Insufficient potassium levels are only one cause of fainting. Regardless of the cause, fainting can put you at risk of a severe injury or concussion. Hence, it is important that you consult a doctor immediately if there is no reasonable explanation for your fainting.

Mental Health Conditions

It is important to remember that hypokalemia does not only affect physical health but also influences mental health. Episodes of hallucinations, depression, and psychosis, can be triggered by low potassium levels. Some of the symptoms associated with these mental conditions are often caused by fatigue from hypokalemia. Extreme tiredness can affect your quality of life as it hinders basic functions and activities.

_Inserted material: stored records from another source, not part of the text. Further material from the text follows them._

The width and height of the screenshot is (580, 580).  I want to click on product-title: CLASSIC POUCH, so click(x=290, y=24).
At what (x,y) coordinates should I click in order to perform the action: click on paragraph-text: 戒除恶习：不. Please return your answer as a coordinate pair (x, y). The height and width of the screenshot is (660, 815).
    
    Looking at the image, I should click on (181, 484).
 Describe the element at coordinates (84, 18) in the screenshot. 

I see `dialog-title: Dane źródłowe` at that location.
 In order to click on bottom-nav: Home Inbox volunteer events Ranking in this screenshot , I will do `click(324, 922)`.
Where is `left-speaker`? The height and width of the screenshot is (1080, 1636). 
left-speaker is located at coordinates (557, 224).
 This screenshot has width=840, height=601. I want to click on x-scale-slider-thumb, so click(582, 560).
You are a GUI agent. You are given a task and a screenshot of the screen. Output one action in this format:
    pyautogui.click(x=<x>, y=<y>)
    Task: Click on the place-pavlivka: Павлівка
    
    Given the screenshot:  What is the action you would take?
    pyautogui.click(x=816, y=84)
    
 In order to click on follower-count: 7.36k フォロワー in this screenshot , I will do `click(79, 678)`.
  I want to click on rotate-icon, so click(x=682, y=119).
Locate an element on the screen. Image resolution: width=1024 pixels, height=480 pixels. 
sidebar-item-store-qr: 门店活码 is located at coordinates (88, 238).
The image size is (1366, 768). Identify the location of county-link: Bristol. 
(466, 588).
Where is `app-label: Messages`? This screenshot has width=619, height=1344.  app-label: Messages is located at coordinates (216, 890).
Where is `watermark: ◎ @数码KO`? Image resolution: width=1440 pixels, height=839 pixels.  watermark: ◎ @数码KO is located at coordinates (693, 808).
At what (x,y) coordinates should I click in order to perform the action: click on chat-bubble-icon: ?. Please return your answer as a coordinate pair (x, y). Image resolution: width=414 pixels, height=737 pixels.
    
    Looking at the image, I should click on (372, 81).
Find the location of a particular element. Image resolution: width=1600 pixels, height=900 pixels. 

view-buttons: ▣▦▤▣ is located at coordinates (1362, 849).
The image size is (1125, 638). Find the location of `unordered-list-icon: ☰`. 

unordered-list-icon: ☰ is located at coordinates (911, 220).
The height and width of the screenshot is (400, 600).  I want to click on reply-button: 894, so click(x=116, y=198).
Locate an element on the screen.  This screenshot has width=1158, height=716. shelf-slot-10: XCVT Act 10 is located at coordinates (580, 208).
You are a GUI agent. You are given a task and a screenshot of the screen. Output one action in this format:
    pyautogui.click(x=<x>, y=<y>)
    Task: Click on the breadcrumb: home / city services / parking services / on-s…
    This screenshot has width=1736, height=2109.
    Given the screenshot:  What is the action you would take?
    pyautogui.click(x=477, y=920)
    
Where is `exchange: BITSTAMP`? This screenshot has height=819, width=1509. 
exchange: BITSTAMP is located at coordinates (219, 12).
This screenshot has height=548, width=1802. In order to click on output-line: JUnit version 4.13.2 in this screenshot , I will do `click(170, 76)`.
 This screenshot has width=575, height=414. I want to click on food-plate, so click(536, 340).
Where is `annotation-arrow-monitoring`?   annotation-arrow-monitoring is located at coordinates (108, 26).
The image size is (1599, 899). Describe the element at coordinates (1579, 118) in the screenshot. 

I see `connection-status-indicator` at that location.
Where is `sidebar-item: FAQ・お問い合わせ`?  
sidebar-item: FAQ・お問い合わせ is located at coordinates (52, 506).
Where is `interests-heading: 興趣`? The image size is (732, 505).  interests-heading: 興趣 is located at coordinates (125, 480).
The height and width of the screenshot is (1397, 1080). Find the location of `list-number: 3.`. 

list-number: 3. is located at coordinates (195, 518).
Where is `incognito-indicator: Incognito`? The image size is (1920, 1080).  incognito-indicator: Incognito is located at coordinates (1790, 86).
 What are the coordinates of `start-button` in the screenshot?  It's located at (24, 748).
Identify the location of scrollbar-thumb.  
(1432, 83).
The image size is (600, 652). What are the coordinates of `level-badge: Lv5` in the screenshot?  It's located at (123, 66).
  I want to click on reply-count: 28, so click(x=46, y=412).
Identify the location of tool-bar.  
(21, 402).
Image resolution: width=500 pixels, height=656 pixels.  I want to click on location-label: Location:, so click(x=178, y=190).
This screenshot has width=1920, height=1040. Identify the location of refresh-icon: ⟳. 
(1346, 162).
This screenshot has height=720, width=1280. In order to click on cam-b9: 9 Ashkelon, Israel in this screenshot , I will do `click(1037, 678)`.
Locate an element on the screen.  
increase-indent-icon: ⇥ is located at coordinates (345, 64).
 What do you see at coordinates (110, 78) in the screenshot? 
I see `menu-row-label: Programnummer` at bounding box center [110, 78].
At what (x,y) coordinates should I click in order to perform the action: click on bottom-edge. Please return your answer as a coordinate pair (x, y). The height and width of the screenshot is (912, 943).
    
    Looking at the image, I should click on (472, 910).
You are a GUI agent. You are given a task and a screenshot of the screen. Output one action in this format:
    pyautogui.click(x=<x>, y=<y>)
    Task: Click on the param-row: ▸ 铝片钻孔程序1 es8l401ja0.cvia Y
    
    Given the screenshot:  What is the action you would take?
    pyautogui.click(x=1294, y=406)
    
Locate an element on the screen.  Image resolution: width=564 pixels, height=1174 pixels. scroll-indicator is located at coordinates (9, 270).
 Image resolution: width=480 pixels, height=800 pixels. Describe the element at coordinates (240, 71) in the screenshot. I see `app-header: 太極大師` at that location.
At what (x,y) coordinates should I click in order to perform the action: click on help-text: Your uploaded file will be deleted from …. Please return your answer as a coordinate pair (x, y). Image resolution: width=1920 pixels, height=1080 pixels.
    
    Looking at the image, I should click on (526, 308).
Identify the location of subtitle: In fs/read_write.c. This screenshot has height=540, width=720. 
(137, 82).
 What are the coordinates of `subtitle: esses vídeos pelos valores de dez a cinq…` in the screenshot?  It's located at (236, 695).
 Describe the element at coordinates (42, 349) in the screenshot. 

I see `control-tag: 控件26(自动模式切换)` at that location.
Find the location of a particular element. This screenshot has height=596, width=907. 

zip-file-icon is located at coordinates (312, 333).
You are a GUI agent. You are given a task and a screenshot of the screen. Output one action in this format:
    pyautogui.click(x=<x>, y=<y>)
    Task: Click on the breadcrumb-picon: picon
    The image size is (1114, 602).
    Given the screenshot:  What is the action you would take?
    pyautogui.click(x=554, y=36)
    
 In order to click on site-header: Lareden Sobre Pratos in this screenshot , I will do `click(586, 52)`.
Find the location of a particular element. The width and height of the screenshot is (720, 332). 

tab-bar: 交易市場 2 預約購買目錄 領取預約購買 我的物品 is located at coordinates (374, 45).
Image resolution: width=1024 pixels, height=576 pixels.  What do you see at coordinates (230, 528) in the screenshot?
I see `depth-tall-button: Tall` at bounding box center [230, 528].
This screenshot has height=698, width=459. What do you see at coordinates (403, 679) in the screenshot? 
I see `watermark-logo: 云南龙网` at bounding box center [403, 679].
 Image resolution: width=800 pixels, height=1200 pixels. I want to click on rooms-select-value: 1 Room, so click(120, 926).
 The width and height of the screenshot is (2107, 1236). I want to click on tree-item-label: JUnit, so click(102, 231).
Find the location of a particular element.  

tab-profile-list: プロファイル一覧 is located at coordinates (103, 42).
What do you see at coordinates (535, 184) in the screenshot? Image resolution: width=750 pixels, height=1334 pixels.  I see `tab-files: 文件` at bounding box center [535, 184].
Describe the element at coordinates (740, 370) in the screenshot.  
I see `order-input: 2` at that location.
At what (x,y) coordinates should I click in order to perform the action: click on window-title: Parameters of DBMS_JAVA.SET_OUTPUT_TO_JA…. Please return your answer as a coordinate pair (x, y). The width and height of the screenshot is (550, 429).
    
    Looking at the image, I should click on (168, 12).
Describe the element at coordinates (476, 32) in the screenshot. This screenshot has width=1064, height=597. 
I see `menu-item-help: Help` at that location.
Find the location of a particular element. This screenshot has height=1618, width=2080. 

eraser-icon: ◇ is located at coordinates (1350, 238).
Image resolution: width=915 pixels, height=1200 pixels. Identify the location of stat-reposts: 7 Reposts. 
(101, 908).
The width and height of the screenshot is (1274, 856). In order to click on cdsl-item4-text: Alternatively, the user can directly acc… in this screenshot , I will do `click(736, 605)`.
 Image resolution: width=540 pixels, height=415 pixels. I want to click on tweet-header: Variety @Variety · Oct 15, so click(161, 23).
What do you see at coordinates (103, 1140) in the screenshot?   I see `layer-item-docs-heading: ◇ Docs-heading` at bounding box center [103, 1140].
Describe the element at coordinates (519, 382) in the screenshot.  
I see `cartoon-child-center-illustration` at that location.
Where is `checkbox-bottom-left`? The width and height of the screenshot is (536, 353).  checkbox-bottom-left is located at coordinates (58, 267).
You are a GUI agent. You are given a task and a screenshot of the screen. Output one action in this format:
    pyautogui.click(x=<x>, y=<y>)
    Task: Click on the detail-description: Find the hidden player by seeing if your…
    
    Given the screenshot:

However, mental health problems can also be directly caused by hypokalemia itself. Potassium deficiency can cause hormonal balances in your body that result in episodes of mental conditions. In fact, research has shown that depression and mood swings can develop with changes in nutritional deficiencies. Potassium deficiency is one of these. Furthermore, several studies have shown that subjects with mild depression symptoms, experienced an improvement in their mood after they increased their intake of potassium.

This is not surprising as potassium plays a central part in maintaining neurotransmission and the conduction of electrical impulses in the brain. In fact, potassium handles the transport of serotonin to the brain. Serotonin is a neurotransmitter that promotes feelings of happiness and well-being. This explains why the subjects in the study experienced better moods after they attended to their potassium levels.

Mental lethargy is another symptom of hypokalemia to look out for. This symptom is common because potassium is important for the functioning of our nerves, brain, and energy levels. Thus it is necessary for learning processes and cognitive functions. If you experience difficulty in concentrating, finishing tasks and retaining information, you may have a potassium deficiency. Mental fatigue can end up leading to stress and frustration at the inability to perform at the desired level. These can, in turn, lead to depression and irritability, if left unaddressed.